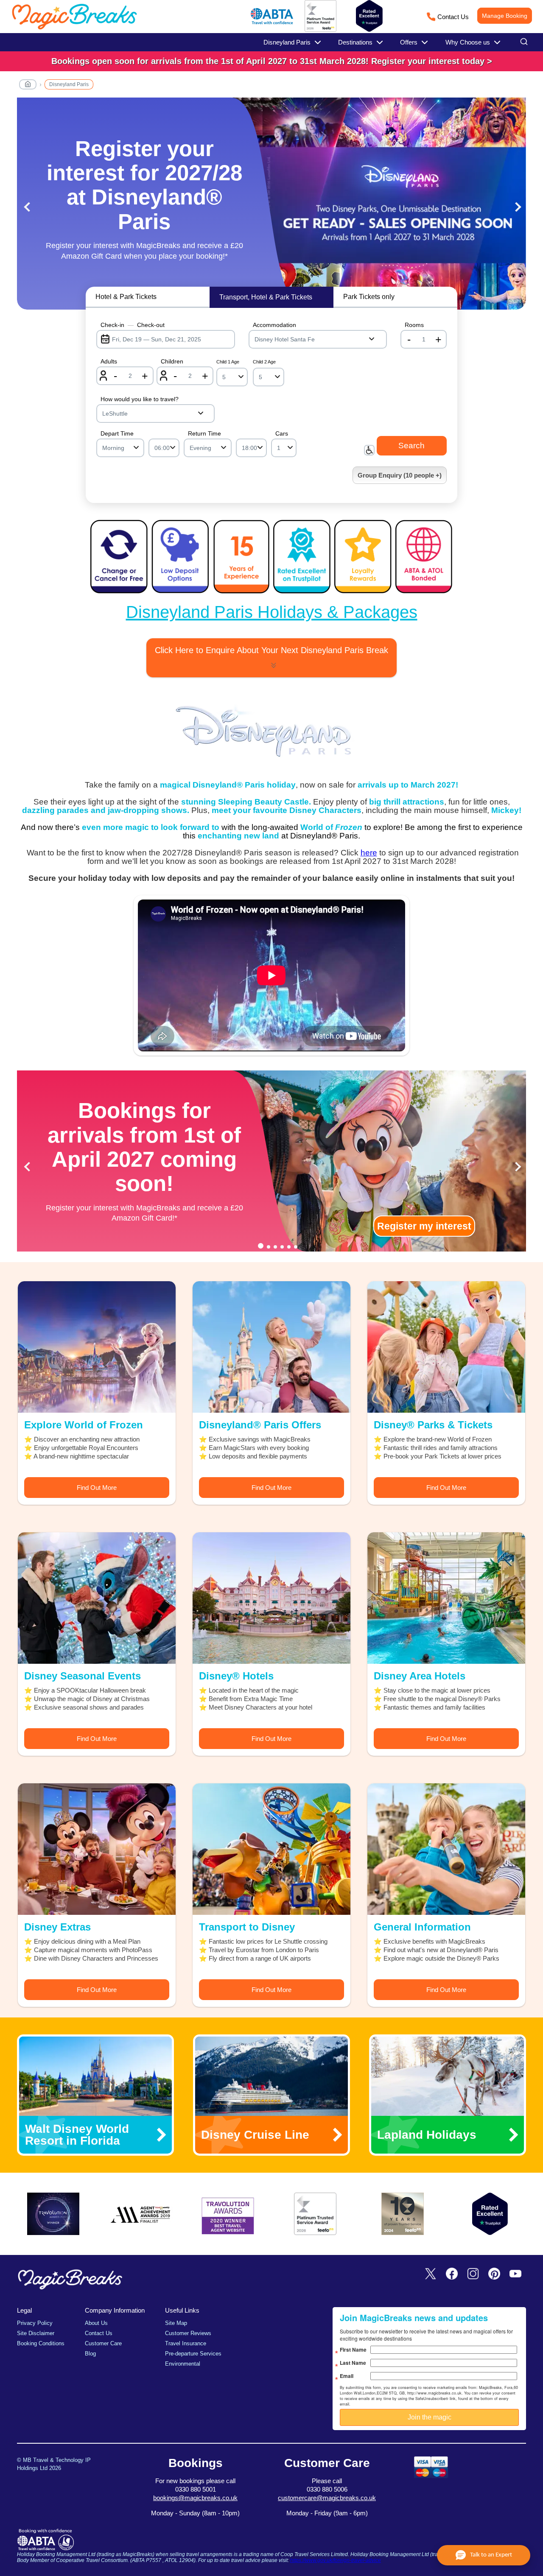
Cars (281, 433)
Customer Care (103, 2343)
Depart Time (117, 433)
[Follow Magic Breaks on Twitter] (431, 2274)
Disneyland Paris (69, 84)
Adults (109, 361)
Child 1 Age (227, 361)
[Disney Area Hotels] (446, 1598)
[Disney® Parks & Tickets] (446, 1347)
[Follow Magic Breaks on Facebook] (452, 2274)
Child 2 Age (264, 361)
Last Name (353, 2362)
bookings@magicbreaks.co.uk (195, 2498)
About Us (96, 2323)
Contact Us (453, 16)
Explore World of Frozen (83, 1424)
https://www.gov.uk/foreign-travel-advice (335, 2560)
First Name (353, 2349)
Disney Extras (57, 1927)
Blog (90, 2353)
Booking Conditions (40, 2343)
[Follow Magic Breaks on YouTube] (515, 2274)
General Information (422, 1927)
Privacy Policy (35, 2323)
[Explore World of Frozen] (97, 1347)
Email (346, 2375)
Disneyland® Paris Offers (260, 1424)
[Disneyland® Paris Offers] (271, 1347)
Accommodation (274, 324)
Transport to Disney (247, 1927)
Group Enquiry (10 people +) (400, 475)
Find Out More (97, 1487)
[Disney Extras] (97, 1849)
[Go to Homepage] (28, 86)
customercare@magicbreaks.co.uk (327, 2498)
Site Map (176, 2323)
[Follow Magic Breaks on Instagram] (473, 2274)
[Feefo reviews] (320, 30)
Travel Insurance (185, 2343)
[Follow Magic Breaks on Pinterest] (494, 2274)
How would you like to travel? (140, 399)
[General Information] (446, 1849)
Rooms (414, 324)
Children (172, 361)
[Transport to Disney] (271, 1849)
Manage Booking (504, 15)
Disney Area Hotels (419, 1676)
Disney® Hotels (236, 1676)
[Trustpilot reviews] (369, 16)
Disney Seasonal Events (82, 1676)
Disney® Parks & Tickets (433, 1424)
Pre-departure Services (193, 2353)
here (369, 852)
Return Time (204, 433)
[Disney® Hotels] (271, 1598)
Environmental (182, 2364)
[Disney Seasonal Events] (97, 1598)
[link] (271, 61)
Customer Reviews (188, 2333)
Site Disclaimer (35, 2333)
■ ■ ■ ■ ■
EXERCISE PROMPT:
From first line to last, return the records verbatim without their pictures.

RESPONSE TO THIS TASK:
Cars (281, 433)
Customer Care (103, 2343)
Depart Time (117, 433)
[Follow Magic Breaks on Twitter] (431, 2274)
Disneyland Paris (69, 84)
Adults (109, 361)
Child 1 Age (227, 361)
[Disney Area Hotels] (446, 1598)
[Disney® Parks & Tickets] (446, 1347)
[Follow Magic Breaks on Facebook] (452, 2274)
Child 2 Age (264, 361)
Last Name (353, 2362)
bookings@magicbreaks.co.uk (195, 2498)
About Us (96, 2323)
Contact Us (453, 16)
Explore World of Frozen (83, 1424)
https://www.gov.uk/foreign-travel-advice (335, 2560)
First Name (353, 2349)
Disney Extras (57, 1927)
Blog (90, 2353)
Booking Conditions (40, 2343)
[Follow Magic Breaks on YouTube] (515, 2274)
General Information (422, 1927)
Privacy Policy (35, 2323)
[Explore World of Frozen] (97, 1347)
Email (346, 2375)
Disneyland® Paris Offers (260, 1424)
[Disneyland® Paris Offers] (271, 1347)
Accommodation (274, 324)
Transport to Disney (247, 1927)
Group Enquiry (10 people +) (400, 475)
Find Out More (97, 1487)
[Disney Extras] (97, 1849)
[Go to Homepage] (28, 86)
customercare@magicbreaks.co.uk (327, 2498)
Site Map (176, 2323)
[Follow Magic Breaks on Instagram] (473, 2274)
[Feefo reviews] (320, 30)
Travel Insurance (185, 2343)
[Follow Magic Breaks on Pinterest] (494, 2274)
How would you like to travel? (140, 399)
[General Information] (446, 1849)
Rooms (414, 324)
Children (172, 361)
[Transport to Disney] (271, 1849)
Manage Booking (504, 15)
Disney Area Hotels (419, 1676)
Disney® Hotels (236, 1676)
[Trustpilot reviews] (369, 16)
Disney Seasonal Events (82, 1676)
Disney® Parks & Tickets (433, 1424)
Pre-departure Services (193, 2353)
here (369, 852)
Return Time (204, 433)
[Disney® Hotels] (271, 1598)
Environmental (182, 2364)
[Disney Seasonal Events] (97, 1598)
[link] (271, 61)
Customer Reviews (188, 2333)
Site Disclaimer (35, 2333)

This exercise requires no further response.